The problem is that those simple sqls with sums, group by and join-on-the-subtree can take like 200ms each... just for a few records.. and we need to run a lot of these sqls... I think they are optimized the best they can, according to explain... but they are just too hard for it.
So... The QUESTION:
Can I rewrite this to use Redis (or other fast key-value store) and see any benefit from it when I'm using Ruby and Rails? As I see it, if I'll rewrite it to use redis, I'll have to run much more queries against it than I have to with mysql, and then perform the sum in ruby manually... so the performance can be hurt considerably... I'm not really sure if I could write all the possible queries I have now with redis... Loading the users in rails and then doing something like "redis, give me sum for users 1,2,3,4,5..." doesn't seem like right idea... But maybe there is some feature in redis that could make this simpler?)...

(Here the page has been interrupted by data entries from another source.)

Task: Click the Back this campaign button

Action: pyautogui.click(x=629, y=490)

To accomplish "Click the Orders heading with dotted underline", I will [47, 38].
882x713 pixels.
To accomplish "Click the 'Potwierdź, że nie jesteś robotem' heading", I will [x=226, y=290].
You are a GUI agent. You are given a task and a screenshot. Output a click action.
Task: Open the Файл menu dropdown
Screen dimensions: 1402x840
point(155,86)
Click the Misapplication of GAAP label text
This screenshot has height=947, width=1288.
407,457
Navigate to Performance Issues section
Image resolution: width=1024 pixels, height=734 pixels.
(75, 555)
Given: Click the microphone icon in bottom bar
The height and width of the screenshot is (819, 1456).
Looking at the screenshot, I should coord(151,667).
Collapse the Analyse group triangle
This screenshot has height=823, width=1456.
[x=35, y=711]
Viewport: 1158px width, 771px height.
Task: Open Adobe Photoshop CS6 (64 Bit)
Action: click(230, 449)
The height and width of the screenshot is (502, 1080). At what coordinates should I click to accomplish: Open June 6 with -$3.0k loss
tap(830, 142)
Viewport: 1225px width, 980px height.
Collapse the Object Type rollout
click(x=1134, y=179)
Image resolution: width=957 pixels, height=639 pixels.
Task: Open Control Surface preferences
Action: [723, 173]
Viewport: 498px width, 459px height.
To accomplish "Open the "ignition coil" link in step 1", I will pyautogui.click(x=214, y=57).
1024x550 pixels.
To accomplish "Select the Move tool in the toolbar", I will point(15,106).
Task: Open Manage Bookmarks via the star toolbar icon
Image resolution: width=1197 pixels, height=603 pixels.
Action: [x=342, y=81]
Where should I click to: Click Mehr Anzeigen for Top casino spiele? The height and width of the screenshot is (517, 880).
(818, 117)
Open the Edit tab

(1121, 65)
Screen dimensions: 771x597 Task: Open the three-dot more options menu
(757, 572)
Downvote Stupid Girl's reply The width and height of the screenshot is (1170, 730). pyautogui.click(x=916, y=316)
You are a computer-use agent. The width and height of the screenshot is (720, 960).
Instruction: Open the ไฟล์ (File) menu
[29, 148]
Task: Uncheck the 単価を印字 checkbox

Also the tree structure needs to be like nested set, i.e. it cannot have one entry in redis with list of all child-ids for some user (something like children_for_user_10: [1,2,3]) because the tree structure changes frequently... That's also the reason why I can't have those sums in those partitioned tables, because when the tree changes, I would have to recompute everything.. That's why I perform those sums realtime.)
Or would you suggest me to rewrite this app to different language (java?) and to compute the results in memory instead? :) (I've tried to do it SOA-way but it failed on that I end up one way or another with XXX megabytes of data in ruby... especially when generating the reports... and gc just kills it...) (and a side effect is that one generating report blocks the whole rails app :/ )
Suggestions are welcome.
Redis would be faster, it is an in-memory database, but can you fit all of that data in memory? Iterating over redis keys is not recommended, as noted in the comments, so I wouldn't use it to store the raw data. However, Redis is often used for storing the results of sums (e.g. logging counts of events), for example it has a fast INCR command.
I'm guessing that you would get sufficient speed improvement by using a stored procedure or a faster language than ruby (eg C-inline or Go) to do the recalculation. Are you doing group-by in the recalculation? Is it possible to change group-bys to code that orders the result-set and then manually checks when the 'group' changes. For example if you are looping by user and grouping by week inside the loop, change that to ordering by user and week and keep variables for the current and previous values of user and week, as well as variables for the sums.
This is assuming the bottleneck is the recalculation, you don't really mention which part is too slow.